=== TEXT TO READ ===
-- Begin --

A more plausible parallel universe, to my mind, would have been one without the 6502, with the 6800 or a variant becoming the processor of choice for the 1977 Trinity and following computers. The primary issue that nixed this was the same one that resulted in the 6502 in the first place: Motorola management not realizing that, for all the apparent success and advantages of the 6800, where there's the ability to have a cheaper product, someone will do it and take over. (One could argue that this wasn't so obvious at the time, but exactly this had happened multiple times in the mainframe and minicomputer markets over the last decade or so, and even Intel had achieved success with some of their earlier products through selling them at a huge loss and banking on the market to grow and production prices to fall.)

I don't think that would have had any effect on the 16-bit era, though. The 68000 offered little in the way of backwards compatibility with the 68xx ecosystem and it's not clear that backwards compatibility was particularly prized by IBM anyway. The most common story is that IBM chose the 8088 for the PC because of familiarity with the Intel ecosystem gained from building the Datamaster and because they had a license to manufacture Intel-designed CPUs. Had the 8086 architecture been a fresher start rather than hewing so closely to the design goal of being a nearly-drop-in replacement for the 8085, I don't think that would have made any difference.

-- End --

=== WHAT YOU ARE ASKED TO DO ===
Please set down the post about early processors word for word from "A more plausible" to "prices to fall.)". The data that come next have no connection to the post about early processors.

=== Records from a collection ===

-- Begin --

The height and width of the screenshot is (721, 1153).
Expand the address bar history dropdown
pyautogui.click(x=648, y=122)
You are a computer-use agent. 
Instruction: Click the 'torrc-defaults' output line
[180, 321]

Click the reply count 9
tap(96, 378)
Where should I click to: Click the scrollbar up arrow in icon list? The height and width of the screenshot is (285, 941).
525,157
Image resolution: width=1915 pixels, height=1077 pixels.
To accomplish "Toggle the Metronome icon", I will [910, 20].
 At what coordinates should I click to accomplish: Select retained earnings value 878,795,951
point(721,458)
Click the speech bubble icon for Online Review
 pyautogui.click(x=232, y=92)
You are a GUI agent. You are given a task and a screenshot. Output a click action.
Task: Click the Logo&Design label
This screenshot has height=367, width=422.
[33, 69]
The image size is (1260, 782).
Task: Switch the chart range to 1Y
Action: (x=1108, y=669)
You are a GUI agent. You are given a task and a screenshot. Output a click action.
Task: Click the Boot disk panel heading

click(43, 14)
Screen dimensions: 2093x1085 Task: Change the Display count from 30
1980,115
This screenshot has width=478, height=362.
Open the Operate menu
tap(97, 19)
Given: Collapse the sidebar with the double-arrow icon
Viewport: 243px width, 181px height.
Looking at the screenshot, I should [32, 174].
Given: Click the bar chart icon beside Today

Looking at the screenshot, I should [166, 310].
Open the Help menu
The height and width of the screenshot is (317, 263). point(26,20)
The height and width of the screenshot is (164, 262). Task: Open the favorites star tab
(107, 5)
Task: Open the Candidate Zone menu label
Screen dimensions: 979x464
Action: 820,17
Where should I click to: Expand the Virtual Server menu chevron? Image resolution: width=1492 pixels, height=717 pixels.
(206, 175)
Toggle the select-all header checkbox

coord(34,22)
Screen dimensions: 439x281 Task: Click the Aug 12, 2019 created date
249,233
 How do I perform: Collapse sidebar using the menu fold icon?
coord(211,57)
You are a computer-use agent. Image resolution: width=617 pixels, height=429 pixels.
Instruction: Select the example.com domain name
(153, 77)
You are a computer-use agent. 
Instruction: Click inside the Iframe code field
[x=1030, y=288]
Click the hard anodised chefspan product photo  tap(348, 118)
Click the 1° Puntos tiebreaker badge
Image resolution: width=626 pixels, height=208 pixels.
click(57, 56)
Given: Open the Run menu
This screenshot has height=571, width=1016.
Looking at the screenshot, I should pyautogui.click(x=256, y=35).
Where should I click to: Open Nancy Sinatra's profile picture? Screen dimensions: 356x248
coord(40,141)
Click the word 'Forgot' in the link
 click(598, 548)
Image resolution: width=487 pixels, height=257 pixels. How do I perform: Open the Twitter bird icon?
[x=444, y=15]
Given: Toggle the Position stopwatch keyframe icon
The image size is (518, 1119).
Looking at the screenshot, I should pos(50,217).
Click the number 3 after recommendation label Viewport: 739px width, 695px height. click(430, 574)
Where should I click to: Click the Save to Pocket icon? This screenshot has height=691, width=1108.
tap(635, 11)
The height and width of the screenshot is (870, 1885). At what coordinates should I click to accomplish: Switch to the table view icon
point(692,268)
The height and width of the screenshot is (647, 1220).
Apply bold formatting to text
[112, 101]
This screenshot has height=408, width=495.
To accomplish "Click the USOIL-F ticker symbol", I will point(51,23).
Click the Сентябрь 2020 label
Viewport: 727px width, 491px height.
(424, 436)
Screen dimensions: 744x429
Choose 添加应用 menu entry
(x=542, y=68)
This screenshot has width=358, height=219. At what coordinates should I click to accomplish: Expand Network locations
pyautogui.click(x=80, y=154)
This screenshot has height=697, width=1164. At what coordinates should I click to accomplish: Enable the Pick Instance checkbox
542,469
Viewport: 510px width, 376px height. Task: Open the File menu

-- End --

=== COMPLETE ANSWER ===
A more plausible parallel universe, to my mind, would have been one without the 6502, with the 6800 or a variant becoming the processor of choice for the 1977 Trinity and following computers. The primary issue that nixed this was the same one that resulted in the 6502 in the first place: Motorola management not realizing that, for all the apparent success and advantages of the 6800, where there's the ability to have a cheaper product, someone will do it and take over. (One could argue that this wasn't so obvious at the time, but exactly this had happened multiple times in the mainframe and minicomputer markets over the last decade or so, and even Intel had achieved success with some of their earlier products through selling them at a huge loss and banking on the market to grow and production prices to fall.)